• Written exercise: Please set out every line of the rows below as a Markdown table with the columns n and Line, numbering the lines in order and leaving out blank ones.
## start Dataset excerpts
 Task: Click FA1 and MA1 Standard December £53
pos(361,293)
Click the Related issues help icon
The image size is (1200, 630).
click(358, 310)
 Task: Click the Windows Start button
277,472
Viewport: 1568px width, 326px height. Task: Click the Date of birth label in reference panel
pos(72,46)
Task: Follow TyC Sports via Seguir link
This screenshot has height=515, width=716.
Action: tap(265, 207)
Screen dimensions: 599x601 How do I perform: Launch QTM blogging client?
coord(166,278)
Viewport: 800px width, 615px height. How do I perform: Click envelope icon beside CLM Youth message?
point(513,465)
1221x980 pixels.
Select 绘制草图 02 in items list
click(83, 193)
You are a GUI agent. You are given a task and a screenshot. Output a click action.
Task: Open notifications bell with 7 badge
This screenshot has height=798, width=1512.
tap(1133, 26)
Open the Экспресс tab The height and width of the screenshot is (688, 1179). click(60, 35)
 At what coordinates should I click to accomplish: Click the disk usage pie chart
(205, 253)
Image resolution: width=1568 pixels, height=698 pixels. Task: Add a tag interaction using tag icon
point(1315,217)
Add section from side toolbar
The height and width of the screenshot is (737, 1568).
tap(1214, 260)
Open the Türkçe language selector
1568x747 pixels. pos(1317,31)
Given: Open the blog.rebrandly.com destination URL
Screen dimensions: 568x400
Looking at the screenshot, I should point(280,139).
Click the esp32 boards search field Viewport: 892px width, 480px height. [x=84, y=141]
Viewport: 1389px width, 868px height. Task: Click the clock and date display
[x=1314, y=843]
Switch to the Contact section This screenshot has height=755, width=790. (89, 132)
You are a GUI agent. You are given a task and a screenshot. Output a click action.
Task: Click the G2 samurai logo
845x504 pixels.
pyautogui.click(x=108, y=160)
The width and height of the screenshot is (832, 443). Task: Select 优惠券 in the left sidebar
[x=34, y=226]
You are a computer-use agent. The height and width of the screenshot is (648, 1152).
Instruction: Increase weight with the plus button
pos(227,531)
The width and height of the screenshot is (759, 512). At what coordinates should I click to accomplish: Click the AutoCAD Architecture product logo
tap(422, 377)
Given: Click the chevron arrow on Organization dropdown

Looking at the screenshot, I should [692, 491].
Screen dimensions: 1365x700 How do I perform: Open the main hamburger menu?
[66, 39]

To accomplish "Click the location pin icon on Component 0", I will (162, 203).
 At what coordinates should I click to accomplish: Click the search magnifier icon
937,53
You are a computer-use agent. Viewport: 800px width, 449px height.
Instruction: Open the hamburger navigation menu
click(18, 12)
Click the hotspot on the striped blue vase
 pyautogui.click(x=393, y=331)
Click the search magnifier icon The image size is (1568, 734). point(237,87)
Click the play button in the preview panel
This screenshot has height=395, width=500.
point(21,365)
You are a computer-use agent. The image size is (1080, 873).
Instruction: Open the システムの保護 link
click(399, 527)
## end Dataset excerpts
• Solution for this task:
| n | Line |
|---|---|
| 1 |  Task: Click FA1 and MA1 Standard December £53 |
| 2 | pos(361,293) |
| 3 | Click the Related issues help icon |
| 4 | The image size is (1200, 630). |
| 5 | click(358, 310) |
| 6 |  Task: Click the Windows Start button |
| 7 | 277,472 |
| 8 | Viewport: 1568px width, 326px height. Task: Click the Date of birth label in reference panel |
| 9 | pos(72,46) |
| 10 | Task: Follow TyC Sports via Seguir link |
| 11 | This screenshot has height=515, width=716. |
| 12 | Action: tap(265, 207) |
| 13 | Screen dimensions: 599x601 How do I perform: Launch QTM blogging client? |
| 14 | coord(166,278) |
| 15 | Viewport: 800px width, 615px height. How do I perform: Click envelope icon beside CLM Youth message? |
| 16 | point(513,465) |
| 17 | 1221x980 pixels. |
| 18 | Select 绘制草图 02 in items list |
| 19 | click(83, 193) |
| 20 | You are a GUI agent. You are given a task and a screenshot. Output a click action. |
| 21 | Task: Open notifications bell with 7 badge |
| 22 | This screenshot has height=798, width=1512. |
| 23 | tap(1133, 26) |
| 24 | Open the Экспресс tab The height and width of the screenshot is (688, 1179). click(60, 35) |
| 25 |  At what coordinates should I click to accomplish: Click the disk usage pie chart |
| 26 | (205, 253) |
| 27 | Image resolution: width=1568 pixels, height=698 pixels. Task: Add a tag interaction using tag icon |
| 28 | point(1315,217) |
| 29 | Add section from side toolbar |
| 30 | The height and width of the screenshot is (737, 1568). |
| 31 | tap(1214, 260) |
| 32 | Open the Türkçe language selector |
| 33 | 1568x747 pixels. pos(1317,31) |
| 34 | Given: Open the blog.rebrandly.com destination URL |
| 35 | Screen dimensions: 568x400 |
| 36 | Looking at the screenshot, I should point(280,139). |
| 37 | Click the esp32 boards search field Viewport: 892px width, 480px height. [x=84, y=141] |
| 38 | Viewport: 1389px width, 868px height. Task: Click the clock and date display |
| 39 | [x=1314, y=843] |
| 40 | Switch to the Contact section This screenshot has height=755, width=790. (89, 132) |
| 41 | You are a GUI agent. You are given a task and a screenshot. Output a click action. |
| 42 | Task: Click the G2 samurai logo |
| 43 | 845x504 pixels. |
| 44 | pyautogui.click(x=108, y=160) |
| 45 | The width and height of the screenshot is (832, 443). Task: Select 优惠券 in the left sidebar |
| 46 | [x=34, y=226] |
| 47 | You are a computer-use agent. The height and width of the screenshot is (648, 1152). |
| 48 | Instruction: Increase weight with the plus button |
| 49 | pos(227,531) |
| 50 | The width and height of the screenshot is (759, 512). At what coordinates should I click to accomplish: Click the AutoCAD Architecture product logo |
| 51 | tap(422, 377) |
| 52 | Given: Click the chevron arrow on Organization dropdown |
| 53 | Looking at the screenshot, I should [692, 491]. |
| 54 | Screen dimensions: 1365x700 How do I perform: Open the main hamburger menu? |
| 55 | [66, 39] |
| 56 | To accomplish "Click the location pin icon on Component 0", I will (162, 203). |
| 57 |  At what coordinates should I click to accomplish: Click the search magnifier icon |
| 58 | 937,53 |
| 59 | You are a computer-use agent. Viewport: 800px width, 449px height. |
| 60 | Instruction: Open the hamburger navigation menu |
| 61 | click(18, 12) |
| 62 | Click the hotspot on the striped blue vase |
| 63 |  pyautogui.click(x=393, y=331) |
| 64 | Click the search magnifier icon The image size is (1568, 734). point(237,87) |
| 65 | Click the play button in the preview panel |
| 66 | This screenshot has height=395, width=500. |
| 67 | point(21,365) |
| 68 | You are a computer-use agent. The image size is (1080, 873). |
| 69 | Instruction: Open the システムの保護 link |
| 70 | click(399, 527) |